A trio of scientists earned the 2015 Nobel Prize for Medicine on Monday for unlocking revolutionary treatments for malaria and roundworm, helping to roll back two parasitic diseases that blight millions of lives. Tu Youyou of China won half of the award for her work in artemisinin, a drug based on ancient Chinese herbal medicine, the Nobel jury announced. She is the first Chinese woman national to win a Nobel prize in science.

Irish-born William Campbell and Satoshi Omura of Japan shared the other half for an anti-roundworm treatment dubbed avermectin, derived from soil-dwelling bacteria. "These two discoveries have provided humankind with powerful new means to combat these debilitating diseases that affect hundreds of millions of people annually," the Nobel committee said. "The consequences in terms of improved human health and reduced suffering are immeasurable."

Tu, 84, has been chief professor at the China Academy of Traditional Chinese Medicine since 2000. She conducted research in the 1970s, at the height of China's Cultural Revolution, that led to the discovery of artemisinin, a drug that has slashed the number of malaria deaths.

The treatment is based on traditional medicine - a herb called sweet wormwood or Artemisia annua. Artemisinin-based drugs are now the standard combination for treating malaria since the mosquito-transferred Plasmodium parasite developed resistance to other drug types like chloroquine.

According to the World Health Organization (WHO), there were about 198 million malaria infections in 2013 and 584,000 deaths - most of them African children.

The other half of the prize honoured Omura and Campbell for "a new class of drugs with extraordinary efficacy against parasitic diseases," the Nobel statement said.
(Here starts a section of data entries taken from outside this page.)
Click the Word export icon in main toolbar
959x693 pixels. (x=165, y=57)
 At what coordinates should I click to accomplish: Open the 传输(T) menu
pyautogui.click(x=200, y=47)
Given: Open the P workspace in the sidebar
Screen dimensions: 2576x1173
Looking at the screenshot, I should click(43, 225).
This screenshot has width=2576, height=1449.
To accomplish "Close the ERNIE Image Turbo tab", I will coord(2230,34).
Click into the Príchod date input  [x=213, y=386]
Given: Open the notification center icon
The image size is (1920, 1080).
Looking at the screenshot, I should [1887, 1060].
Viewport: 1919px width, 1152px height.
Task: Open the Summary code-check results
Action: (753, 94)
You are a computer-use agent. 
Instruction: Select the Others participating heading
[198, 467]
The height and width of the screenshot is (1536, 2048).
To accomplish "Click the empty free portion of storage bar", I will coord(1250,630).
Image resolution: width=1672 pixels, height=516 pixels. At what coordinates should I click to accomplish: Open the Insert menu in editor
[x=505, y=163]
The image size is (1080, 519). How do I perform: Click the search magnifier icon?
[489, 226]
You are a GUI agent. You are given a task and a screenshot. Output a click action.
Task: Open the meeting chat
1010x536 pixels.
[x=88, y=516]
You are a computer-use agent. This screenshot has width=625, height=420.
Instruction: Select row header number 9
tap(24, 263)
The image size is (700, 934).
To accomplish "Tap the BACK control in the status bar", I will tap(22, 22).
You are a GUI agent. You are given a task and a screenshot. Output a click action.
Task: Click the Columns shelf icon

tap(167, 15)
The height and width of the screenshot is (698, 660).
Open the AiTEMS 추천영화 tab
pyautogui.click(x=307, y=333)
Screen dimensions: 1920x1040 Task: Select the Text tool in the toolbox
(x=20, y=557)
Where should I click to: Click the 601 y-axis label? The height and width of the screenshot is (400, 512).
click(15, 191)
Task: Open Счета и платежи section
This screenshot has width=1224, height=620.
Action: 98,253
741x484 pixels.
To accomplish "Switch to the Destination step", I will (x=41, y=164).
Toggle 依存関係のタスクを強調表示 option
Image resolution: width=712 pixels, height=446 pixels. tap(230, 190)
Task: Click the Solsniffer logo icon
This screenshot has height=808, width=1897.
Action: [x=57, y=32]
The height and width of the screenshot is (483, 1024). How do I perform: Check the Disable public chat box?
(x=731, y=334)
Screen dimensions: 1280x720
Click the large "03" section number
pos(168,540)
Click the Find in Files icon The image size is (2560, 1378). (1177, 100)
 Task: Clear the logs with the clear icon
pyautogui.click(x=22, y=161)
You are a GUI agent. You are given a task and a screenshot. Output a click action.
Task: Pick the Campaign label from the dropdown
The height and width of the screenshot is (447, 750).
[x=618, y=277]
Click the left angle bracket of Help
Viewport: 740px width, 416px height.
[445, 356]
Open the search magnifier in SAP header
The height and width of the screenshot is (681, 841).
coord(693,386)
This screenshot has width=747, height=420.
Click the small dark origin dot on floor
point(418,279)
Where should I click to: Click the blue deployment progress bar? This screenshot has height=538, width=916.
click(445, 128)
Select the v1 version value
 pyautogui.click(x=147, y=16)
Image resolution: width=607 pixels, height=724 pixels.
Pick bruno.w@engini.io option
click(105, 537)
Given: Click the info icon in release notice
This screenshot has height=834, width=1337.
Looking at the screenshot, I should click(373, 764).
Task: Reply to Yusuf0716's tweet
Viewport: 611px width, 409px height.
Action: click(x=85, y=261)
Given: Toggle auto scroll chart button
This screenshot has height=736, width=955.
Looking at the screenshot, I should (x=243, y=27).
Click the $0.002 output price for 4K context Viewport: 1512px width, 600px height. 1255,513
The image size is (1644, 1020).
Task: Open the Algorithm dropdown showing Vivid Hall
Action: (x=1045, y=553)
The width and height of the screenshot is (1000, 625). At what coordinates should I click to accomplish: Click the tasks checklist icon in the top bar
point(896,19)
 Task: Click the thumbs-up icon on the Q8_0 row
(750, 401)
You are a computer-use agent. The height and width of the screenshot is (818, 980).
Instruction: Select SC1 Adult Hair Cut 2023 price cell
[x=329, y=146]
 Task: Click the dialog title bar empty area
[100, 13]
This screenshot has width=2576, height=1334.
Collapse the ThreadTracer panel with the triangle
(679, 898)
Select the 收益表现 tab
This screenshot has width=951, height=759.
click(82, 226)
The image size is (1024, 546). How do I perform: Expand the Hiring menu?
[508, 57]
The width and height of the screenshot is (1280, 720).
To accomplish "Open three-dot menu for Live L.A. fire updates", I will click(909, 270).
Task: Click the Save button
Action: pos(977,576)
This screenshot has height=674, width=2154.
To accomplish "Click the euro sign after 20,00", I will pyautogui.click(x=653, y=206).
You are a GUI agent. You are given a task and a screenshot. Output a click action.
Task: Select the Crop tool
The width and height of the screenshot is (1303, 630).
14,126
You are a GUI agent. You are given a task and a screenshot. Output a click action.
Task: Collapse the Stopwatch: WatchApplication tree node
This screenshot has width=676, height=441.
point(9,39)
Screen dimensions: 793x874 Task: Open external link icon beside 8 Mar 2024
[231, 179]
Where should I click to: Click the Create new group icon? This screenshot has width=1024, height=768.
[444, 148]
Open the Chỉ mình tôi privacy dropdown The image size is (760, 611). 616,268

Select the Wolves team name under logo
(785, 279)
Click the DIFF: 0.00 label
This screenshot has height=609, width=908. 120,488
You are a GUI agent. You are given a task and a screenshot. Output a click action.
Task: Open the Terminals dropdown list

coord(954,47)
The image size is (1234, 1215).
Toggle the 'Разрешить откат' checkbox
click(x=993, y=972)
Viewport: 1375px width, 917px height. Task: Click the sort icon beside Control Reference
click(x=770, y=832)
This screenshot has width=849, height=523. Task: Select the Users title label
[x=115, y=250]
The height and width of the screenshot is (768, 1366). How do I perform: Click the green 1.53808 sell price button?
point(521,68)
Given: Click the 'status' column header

Registered drugs derived from avermectin "have radically lowered" the incidence of river blindness and elephantiasis, both caused by parasitic worms, it added.

River blindness, also known as onchocerciasis, is caused by a worm transmitted to humans through the bites of infected blackflies. Its symptoms include disfiguring skin conditions and visual impairment, including permanent blindness. More than 99 percent of those affected live in Africa.

Elephantiasis or lymphatic filariasis, is a mosquito-borne infection which causes grotesque and disfiguring swelling of the limbs.

Omura, a microbiologist, isolated new strains of a group of bacteria called Streptomyces, and successfully cultured them in the lab.

Campbell, a research fellow emeritus at Drew University in New Jersey in the United States, was born in 1930 in Ramelton, Ireland. His role was to show that a component from one of Omura's cultures was active against parasites - this became avermectin. "I humbly accept the prize," 80-year-old Omura, a professor emeritus at Kitasato University, said in a interview with the Nobel Foundation. He thanked the "many, many researchers" who had contributed to his findings, saying he was "very, very lucky."

The Swedish news agency TT said the Nobel Foundation had not yet been able to reach Tu and Campbell to inform them of their prizes.

This year's Nobel laureates will share the prize sum of eight million Swedish kronor (about $950,000 or 855,000 euros).

Last year, the medicine prize went to British-American researcher John O'Keefe and a Norwegian couple, Edvard and May-Britt Moser, for discovering the brain's "inner GPS" that helps people navigate.

The Nobel awards week continues with the announcement of the prize for physics on Tuesday, chemistry on Wednesday and literature on Thursday.

The peace prize will be awarded in Oslo on Friday, with the economics prize wrapping up the Nobel season next Monday.

The laureates will receive their prizes at a formal ceremony in Stockholm on December 10, the anniversary of the 1896 death of the creator of the award, Alfred Nobel, a Swedish philanthropist and scientist. A separate ceremony is held for the peace prize on the same date in Oslo.